The resource label ``sfbufa'' indicates that the kernel has exhausted the sendfile buffers used to map filesystem pages into kernel virtual memory. We confirm that increasing the number of buffers during boot time may mitigate this problem in our test. However, based on the results of previous copy-avoidance systems (31,17), we opt instead to implement recycling of kernel virtual address buffers. With this change, many requests to the same file do not cause multiple mappings, and eliminates the associated virtual memory and physical map (pmap) operations. Caching these mappings may temporarily use more wired memory than no caching, but the reduction in overhead and address space consumption outweighs the drawbacks.
The other two resource labels, ``getblk'' and ``biord'', are related to disk access initiated within sendfile() when the requested pages are not in memory. Even though the socket being used is nonblocking, that behavior is limited only to network buffer usage. We introduce a new flag to sendfile() so that it returns a different errno value if disk blocking would occur. This change allows us to achieve the same effect as we had with mincore(), but with much less CPU overhead. We may optionally have the read helper process send data directly back to the client on a filesystem cache miss, but have not implemented this optimization.

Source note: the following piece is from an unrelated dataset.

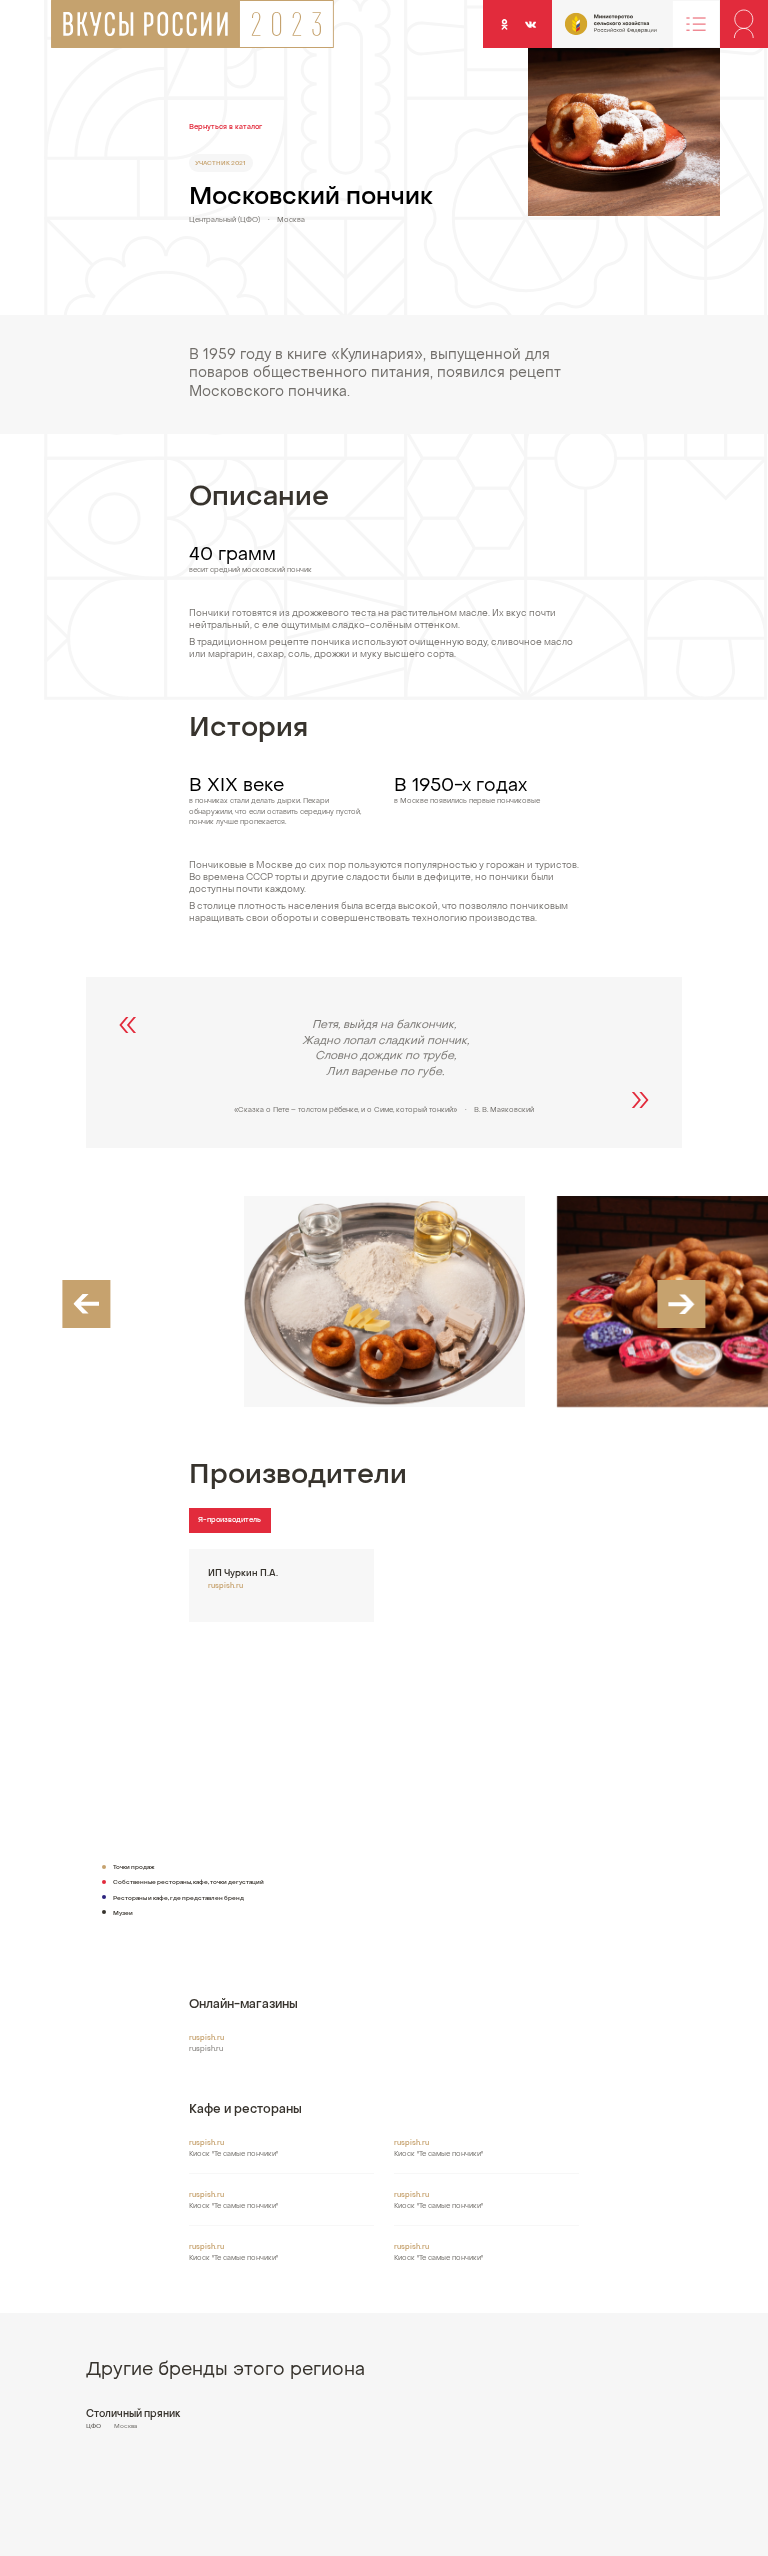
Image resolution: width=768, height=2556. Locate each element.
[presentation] (86, 1304)
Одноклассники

However, even with blocking eliminated, we find performance barely changes when using sendfile() versus writev(), and we find that the problem stems from handling small writes. HTTP responses consist of a small header followed by file data. The writev() code aggregates the header and the first portion of the body data into one packet, benefiting small file transfers. In SpecWeb99, 35% of all static requests are for files 1KB or smaller.
The FreeBSD sendfile() call includes parameters specifying headers and trailers to be sent with the data, whereas the Linux implementation does not. Linux introduces a new socket option, TCP_CORK, to delay transmission until full packets can be assembled. While FreeBSD's ``monolithic'' approach provides enough information to avoid sending a separate header, its implementation uses a kernel version of writev() for the header, thus generating an extra packet. We improve this implementation by creating an mbuf chain using the header and body data before sending it to lower levels of the network stack. This change generates fewer packets, improving performance and network latency. Results of these changes on a microbenchmark are shown in Figure 7. With the sendfile() changes, we are able to achieve a SpecWeb99 score of 820, with a dataset size of 2.7GB.